Gen, temel ve işlevsel bir kalıtım birimi olarak tanımlanır. Kromozomlar üzerinde özgül bölgelere yerleşmiş, RNA veya protein gibi bir gen ürününün sentezini kodlayan, DNA veya RNA’daki bir nükleotid dizisidir.
Bazı genler, protein moleküllerinin sentezi için talimat görevi görür. Böylece saç veya göz rengi gibi, organizmanın sahip olduğu özelliklerin açığa çıkması sağlanır.
Bununla birlikte, birçok gen proteinleri kodlamaz. Örneğin DNA’nın yalnızca yüzde 1’i protein kodlayan genlerden oluşmuşur. Kalan yüzde 99 kodlayıcı değildir.
Geçmişte çöp DNA olarak da adlandırılmış olan kodlamayan DNA, genlerin ne zaman ve nerede açılıp kapatılacağını belirleyen düzenleyici unsurlar olarak hareket eden diziler içerir.
Yani, transkripsiyon faktörleri olarak bilinen özel proteinlerin bağlanması ve genlerden gelen bilgilerin proteinlere dönüştürüldüğü (transkripsiyon) süreci aktive etmesi ya da bastırması için alanlar sağlar.

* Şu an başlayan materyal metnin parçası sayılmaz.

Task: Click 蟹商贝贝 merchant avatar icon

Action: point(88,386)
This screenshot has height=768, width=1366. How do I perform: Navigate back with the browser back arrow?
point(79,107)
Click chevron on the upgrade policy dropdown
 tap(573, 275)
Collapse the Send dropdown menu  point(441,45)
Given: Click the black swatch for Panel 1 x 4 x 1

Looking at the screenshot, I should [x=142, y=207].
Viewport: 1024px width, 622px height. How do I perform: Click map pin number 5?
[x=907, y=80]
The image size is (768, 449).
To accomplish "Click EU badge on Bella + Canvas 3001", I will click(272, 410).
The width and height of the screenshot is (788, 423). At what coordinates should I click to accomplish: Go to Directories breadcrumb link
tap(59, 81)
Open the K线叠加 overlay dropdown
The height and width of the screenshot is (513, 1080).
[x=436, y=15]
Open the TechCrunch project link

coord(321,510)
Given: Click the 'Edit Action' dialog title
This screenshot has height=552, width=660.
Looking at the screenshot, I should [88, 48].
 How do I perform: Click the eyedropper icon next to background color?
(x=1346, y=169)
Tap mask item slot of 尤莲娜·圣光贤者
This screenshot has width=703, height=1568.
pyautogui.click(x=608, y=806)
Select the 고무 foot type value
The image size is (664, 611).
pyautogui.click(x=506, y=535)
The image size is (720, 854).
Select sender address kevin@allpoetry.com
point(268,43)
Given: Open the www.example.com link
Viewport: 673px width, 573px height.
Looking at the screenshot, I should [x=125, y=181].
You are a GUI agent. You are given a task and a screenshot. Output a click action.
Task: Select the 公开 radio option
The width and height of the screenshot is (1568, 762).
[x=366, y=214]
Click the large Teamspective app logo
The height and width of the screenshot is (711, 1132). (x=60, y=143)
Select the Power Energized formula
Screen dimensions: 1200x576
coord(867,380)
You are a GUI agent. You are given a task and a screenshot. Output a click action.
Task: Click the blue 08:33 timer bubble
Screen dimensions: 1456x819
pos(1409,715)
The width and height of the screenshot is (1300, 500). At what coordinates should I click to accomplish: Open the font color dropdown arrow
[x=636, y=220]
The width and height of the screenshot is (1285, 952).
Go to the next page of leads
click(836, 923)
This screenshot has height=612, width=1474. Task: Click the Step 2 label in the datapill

Ayrıca Kodlamayan RNA (ncRNA) genleri de, kodlayan proteinler yerine fonksiyonel RNA molekülleri üretir. (Kodlamayan RNA’nın yazıldığı DNA dizileri ‘RNA geni’ veya ‘kodlamayan RNA geni’ olarak adlandırılır.)
Kodlamayan RNA’lar arasında, taşıyıcı RNA, ribozomal RNA gibi yaygın ve işlevsel olarak önemli RNA’lar ile, snoRNA‘lar, mikroRNA‘lar, siRNA‘lar ve piRNA‘lar sayılabilir.
Bir kromozom lokusundaki iki ya da daha fazla seçenekli gen çeşidi allel olarak ifade edilir. Allel genler, aynı özellik üzerinde etkili olan genlerdir.